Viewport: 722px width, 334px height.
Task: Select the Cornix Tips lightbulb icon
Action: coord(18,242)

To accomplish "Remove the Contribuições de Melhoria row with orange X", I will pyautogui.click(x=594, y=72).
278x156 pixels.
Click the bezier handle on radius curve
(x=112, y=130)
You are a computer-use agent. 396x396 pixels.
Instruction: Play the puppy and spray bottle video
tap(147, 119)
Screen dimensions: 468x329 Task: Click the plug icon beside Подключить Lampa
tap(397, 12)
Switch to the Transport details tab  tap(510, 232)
...
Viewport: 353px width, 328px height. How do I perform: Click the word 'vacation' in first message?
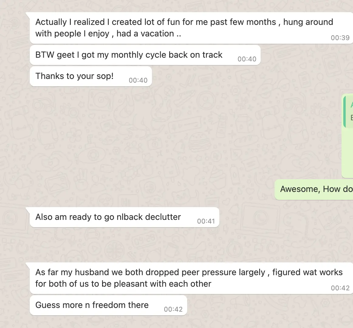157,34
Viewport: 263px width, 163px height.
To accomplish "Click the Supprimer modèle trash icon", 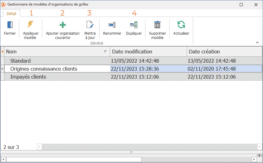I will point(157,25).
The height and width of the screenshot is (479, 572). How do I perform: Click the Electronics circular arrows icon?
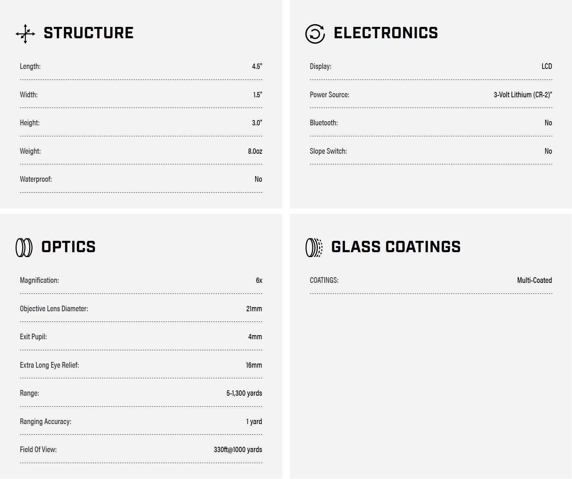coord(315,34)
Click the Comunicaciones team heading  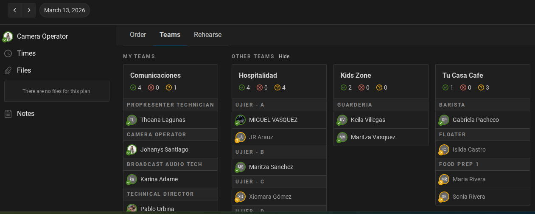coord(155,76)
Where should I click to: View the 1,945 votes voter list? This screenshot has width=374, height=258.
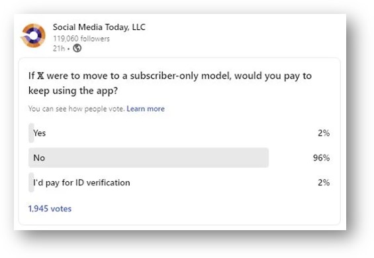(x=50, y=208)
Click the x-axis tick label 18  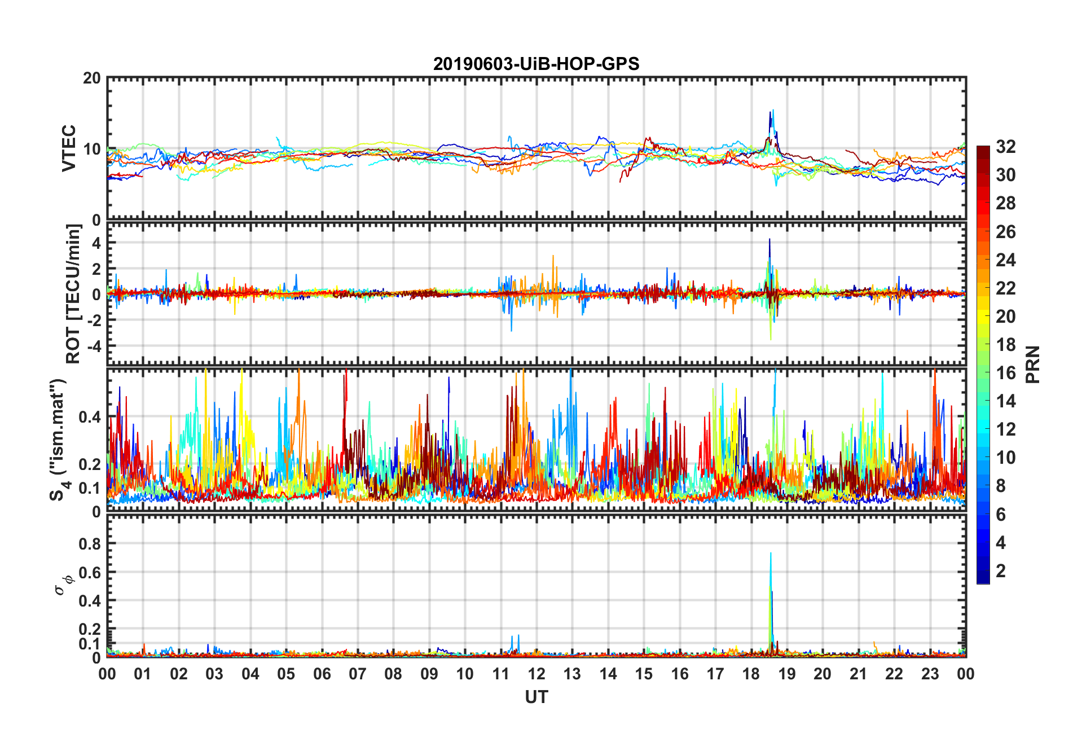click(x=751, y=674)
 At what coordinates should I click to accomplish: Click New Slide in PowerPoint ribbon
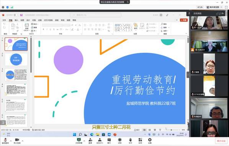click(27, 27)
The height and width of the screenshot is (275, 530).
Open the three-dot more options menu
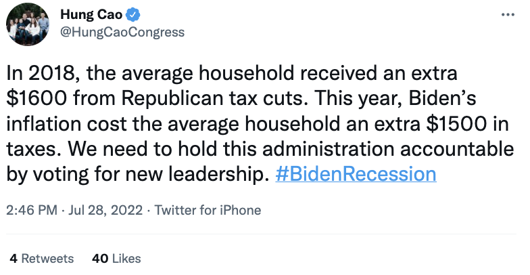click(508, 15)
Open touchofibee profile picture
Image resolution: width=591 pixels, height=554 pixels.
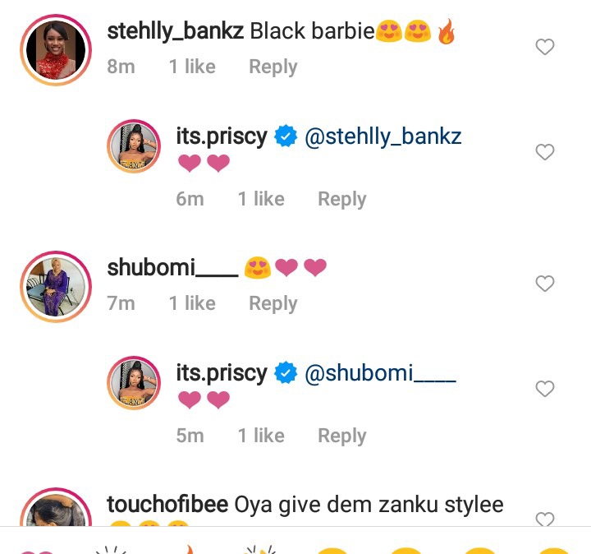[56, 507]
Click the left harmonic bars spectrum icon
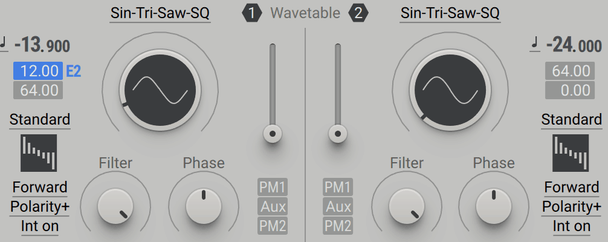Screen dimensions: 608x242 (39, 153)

→ Task statement
Look through the material above and print exactly the lines from the one containing "You are a computer-use agent. 396x396 pixels." to the one containing "Switch to the", both included, and nothing more.

→ Reply to the exercise
You are a computer-use agent. 396x396 pixels.
Instruction: Play the puppy and spray bottle video
tap(147, 119)
Screen dimensions: 468x329 Task: Click the plug icon beside Подключить Lampa
tap(397, 12)
Switch to the Transport details tab  tap(510, 232)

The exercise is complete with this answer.